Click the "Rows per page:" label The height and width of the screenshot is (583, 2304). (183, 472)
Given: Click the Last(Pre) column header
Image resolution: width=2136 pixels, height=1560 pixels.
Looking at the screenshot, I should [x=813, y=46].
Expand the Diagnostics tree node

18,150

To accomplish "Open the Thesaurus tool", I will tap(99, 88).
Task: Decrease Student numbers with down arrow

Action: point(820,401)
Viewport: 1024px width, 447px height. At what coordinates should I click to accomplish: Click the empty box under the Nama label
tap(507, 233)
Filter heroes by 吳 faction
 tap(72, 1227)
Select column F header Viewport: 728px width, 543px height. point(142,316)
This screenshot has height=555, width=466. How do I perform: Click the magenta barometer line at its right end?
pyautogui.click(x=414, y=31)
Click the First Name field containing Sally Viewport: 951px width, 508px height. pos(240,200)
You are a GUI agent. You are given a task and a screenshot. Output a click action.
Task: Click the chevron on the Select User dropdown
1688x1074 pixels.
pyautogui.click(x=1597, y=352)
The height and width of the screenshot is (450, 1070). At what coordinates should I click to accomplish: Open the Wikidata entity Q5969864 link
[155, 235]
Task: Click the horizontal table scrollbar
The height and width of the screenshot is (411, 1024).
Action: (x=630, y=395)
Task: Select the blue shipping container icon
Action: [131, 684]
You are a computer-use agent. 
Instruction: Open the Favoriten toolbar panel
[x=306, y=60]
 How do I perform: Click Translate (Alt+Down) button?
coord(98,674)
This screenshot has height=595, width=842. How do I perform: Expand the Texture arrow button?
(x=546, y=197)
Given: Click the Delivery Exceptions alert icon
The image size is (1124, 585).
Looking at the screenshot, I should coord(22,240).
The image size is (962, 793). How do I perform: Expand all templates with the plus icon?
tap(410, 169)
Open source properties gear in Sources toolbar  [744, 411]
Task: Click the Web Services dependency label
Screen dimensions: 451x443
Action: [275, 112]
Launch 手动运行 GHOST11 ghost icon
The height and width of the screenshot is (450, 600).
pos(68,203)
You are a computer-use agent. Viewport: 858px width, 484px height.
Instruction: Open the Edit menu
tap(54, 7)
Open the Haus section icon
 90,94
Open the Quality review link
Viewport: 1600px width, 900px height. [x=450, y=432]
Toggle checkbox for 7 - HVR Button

__STATED TASK__
Copy out all of the lines above with no changes.

__COMPLETE RESPONSE__
Click the "Rows per page:" label The height and width of the screenshot is (583, 2304). (183, 472)
Given: Click the Last(Pre) column header
Image resolution: width=2136 pixels, height=1560 pixels.
Looking at the screenshot, I should [x=813, y=46].
Expand the Diagnostics tree node

18,150

To accomplish "Open the Thesaurus tool", I will tap(99, 88).
Task: Decrease Student numbers with down arrow

Action: point(820,401)
Viewport: 1024px width, 447px height. At what coordinates should I click to accomplish: Click the empty box under the Nama label
tap(507, 233)
Filter heroes by 吳 faction
 tap(72, 1227)
Select column F header Viewport: 728px width, 543px height. point(142,316)
This screenshot has height=555, width=466. How do I perform: Click the magenta barometer line at its right end?
pyautogui.click(x=414, y=31)
Click the First Name field containing Sally Viewport: 951px width, 508px height. pos(240,200)
You are a GUI agent. You are given a task and a screenshot. Output a click action.
Task: Click the chevron on the Select User dropdown
1688x1074 pixels.
pyautogui.click(x=1597, y=352)
The height and width of the screenshot is (450, 1070). At what coordinates should I click to accomplish: Open the Wikidata entity Q5969864 link
[155, 235]
Task: Click the horizontal table scrollbar
The height and width of the screenshot is (411, 1024).
Action: (x=630, y=395)
Task: Select the blue shipping container icon
Action: [131, 684]
You are a computer-use agent. 
Instruction: Open the Favoriten toolbar panel
[x=306, y=60]
 How do I perform: Click Translate (Alt+Down) button?
coord(98,674)
This screenshot has height=595, width=842. How do I perform: Expand the Texture arrow button?
(x=546, y=197)
Given: Click the Delivery Exceptions alert icon
The image size is (1124, 585).
Looking at the screenshot, I should coord(22,240).
The image size is (962, 793). How do I perform: Expand all templates with the plus icon?
tap(410, 169)
Open source properties gear in Sources toolbar  [744, 411]
Task: Click the Web Services dependency label
Screen dimensions: 451x443
Action: [275, 112]
Launch 手动运行 GHOST11 ghost icon
The height and width of the screenshot is (450, 600).
pos(68,203)
You are a computer-use agent. Viewport: 858px width, 484px height.
Instruction: Open the Edit menu
tap(54, 7)
Open the Haus section icon
 90,94
Open the Quality review link
Viewport: 1600px width, 900px height. [x=450, y=432]
Toggle checkbox for 7 - HVR Button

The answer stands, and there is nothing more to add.